Por Eliana Maria (Ir. Gabriela, Obl. OSB)
*Artigo
d0 Padre Alfredo Sampaio Costa, SJ
‘Darío Restrepo, no Diccionario
de Espiritualidad Ignaciana1 , escreveu um precioso verbete
sobre a ‘conversação espiritual’. Trazemos aqui suas principais
reflexões e as comentamos. Causa impressão a confiança que Inácio deposita na
palavra para poder encontrar a Deus e como instrumento para ajudar aos
próximos. ‘Conversar’ é uma palavra complexa. Segundo Santo Inácio, pode
significar a relação com alguém (conversar-tratar com) e/ou o falar com o outro
(conversação-diálogo), dependendo do contexto (cf. Const.
89.196.729.637.814637, 802…). No século XVI não era usual empregar a palavra ‘diálogo’.

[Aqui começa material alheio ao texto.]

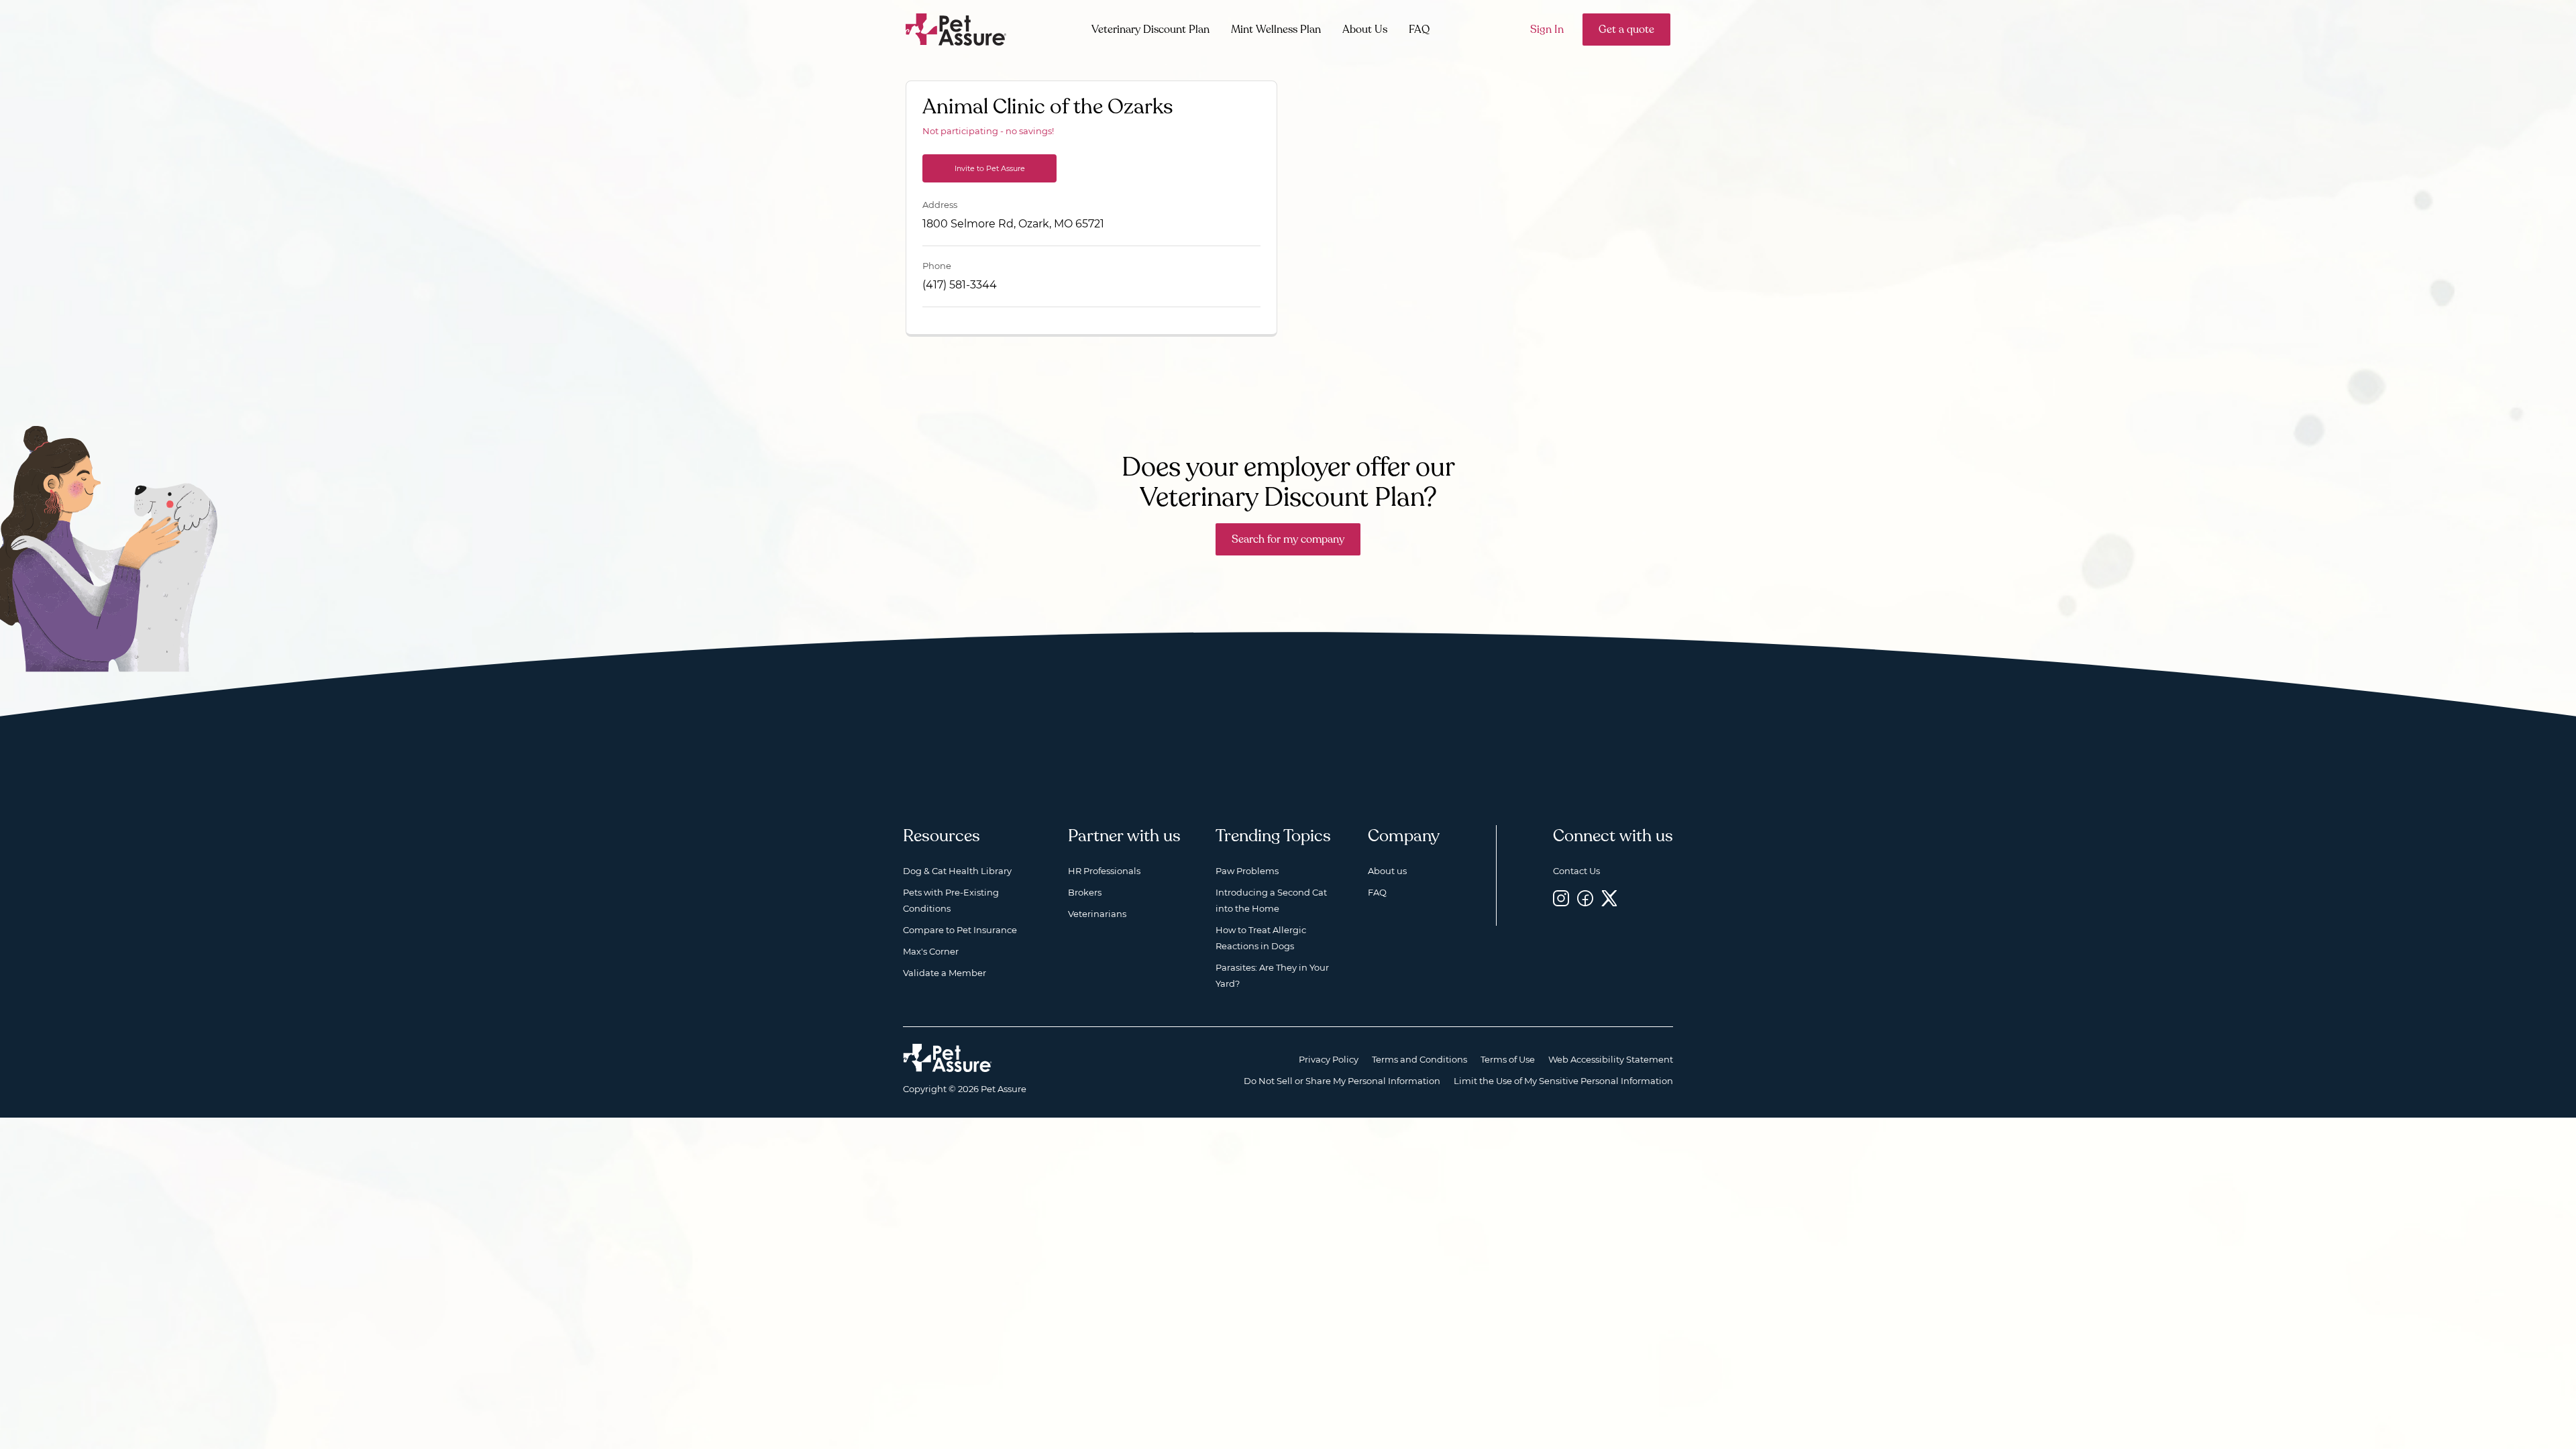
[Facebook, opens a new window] (1585, 898)
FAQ (1419, 29)
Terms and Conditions (1419, 1059)
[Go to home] (956, 28)
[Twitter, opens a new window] (1609, 898)
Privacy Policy (1328, 1059)
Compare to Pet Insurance (960, 929)
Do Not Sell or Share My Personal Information (1342, 1080)
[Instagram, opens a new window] (1561, 898)
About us (1387, 870)
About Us (1364, 29)
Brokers (1085, 892)
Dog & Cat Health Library (957, 870)
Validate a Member (944, 972)
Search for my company (1288, 539)
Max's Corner (931, 951)
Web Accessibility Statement (1610, 1059)
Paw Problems (1247, 870)
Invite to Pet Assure (990, 168)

O termo ‘falar’ inaciano segue ordinariamente o sentido geral que se dá
a ele na língua espanhola. Algumas poucas vezes Santo Inácio o toma como
equivalente ao ‘conversar espiritualmente’ (cf. Aut. 21.28.42.56.65-67,
70; Const. 157. 250.726; Diário Espiritual (DE) 15.53,54.63.69.74.77.95.113).
A experiência de
Inácio em termos de conversação
A conversação de Inácio foi
muito mais adquirida que inata; aprendida e moldada pacientemente mais que
espontânea. Isso foi ainda mais notório referido à sua conversação espiritual;
terá um como, um porquê e um para quê, ‘indo sempre buscar o que quero’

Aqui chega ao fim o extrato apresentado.